The Apolipoprotein E (APOE) gene encodes for three isoforms in the human population (APOE2, APOE3 and APOE4). Whereas the role of APOE in lipid metabolism is well characterized, the specific metabolic signatures of the APOE isoforms during metabolic disorders, remain unclear.OBJECTIVE:
To elucidate the molecular underpinnings of APOE-directed metabolic alterations, we tested the hypothesis that APOE4 drives a whole-body metabolic shift toward increased lipid oxidation.METHODS:
We employed humanized mice in which the Apoe gene has been replaced by the human APOE*3 or APOE*4 allele to produce human APOE3 or APOE4 proteins and characterized several mechanisms of fatty-acid oxidation, lipid storage, substrate utilization and thermogenesis in those mice.RESULTS:
We show that, whereas APOE4 mice gained less body weight and mass than their APOE3 counterparts on a Western-type diet (P < 0.001), they displayed elevated insulin and homeostatic model assessment, markers of insulin resistance (P = 0.004 and P = 0.025, respectively). APOE4 mice also demonstrated a reduced respiratory quotient during the postprandial period (0.95 ± 0.03 versus 1.06 ± 0.03, P < 0.001), indicating increased usage of lipids as opposed to carbohydrates as a fuel source.

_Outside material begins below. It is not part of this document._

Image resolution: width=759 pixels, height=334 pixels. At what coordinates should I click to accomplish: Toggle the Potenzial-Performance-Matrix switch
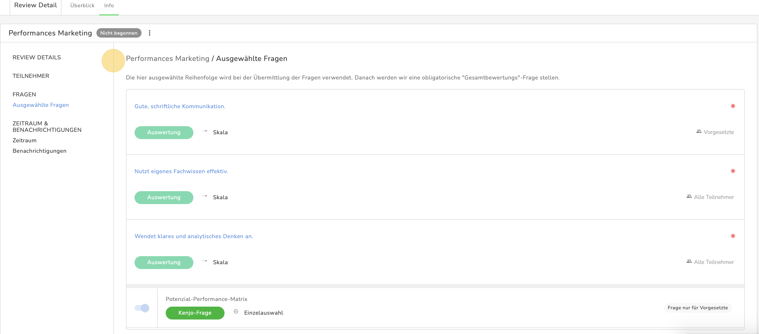142,308
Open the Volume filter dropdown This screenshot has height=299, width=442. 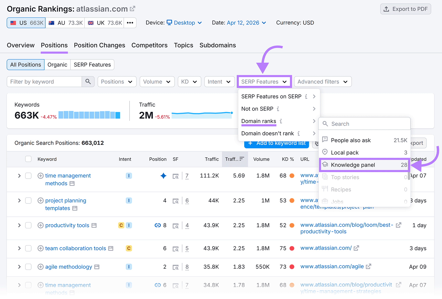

Finally, APOE4 mice showed increased body temperature (37.30 ± 0.68 versus 36.9 ± 0.58°C, P = 0.039), augmented cold tolerance and more metabolically active brown adipose tissue compared with APOE3 mice.CONCLUSION:
These data suggest that APOE4 mice may resist weight gain via an APOE4-directed global metabolic shift toward lipid oxidation and enhanced thermogenesis, and may represent a critical first step in the development of APOE-directed therapies for a large percentage of the population affected by disorders with established links to APOE and metabolism.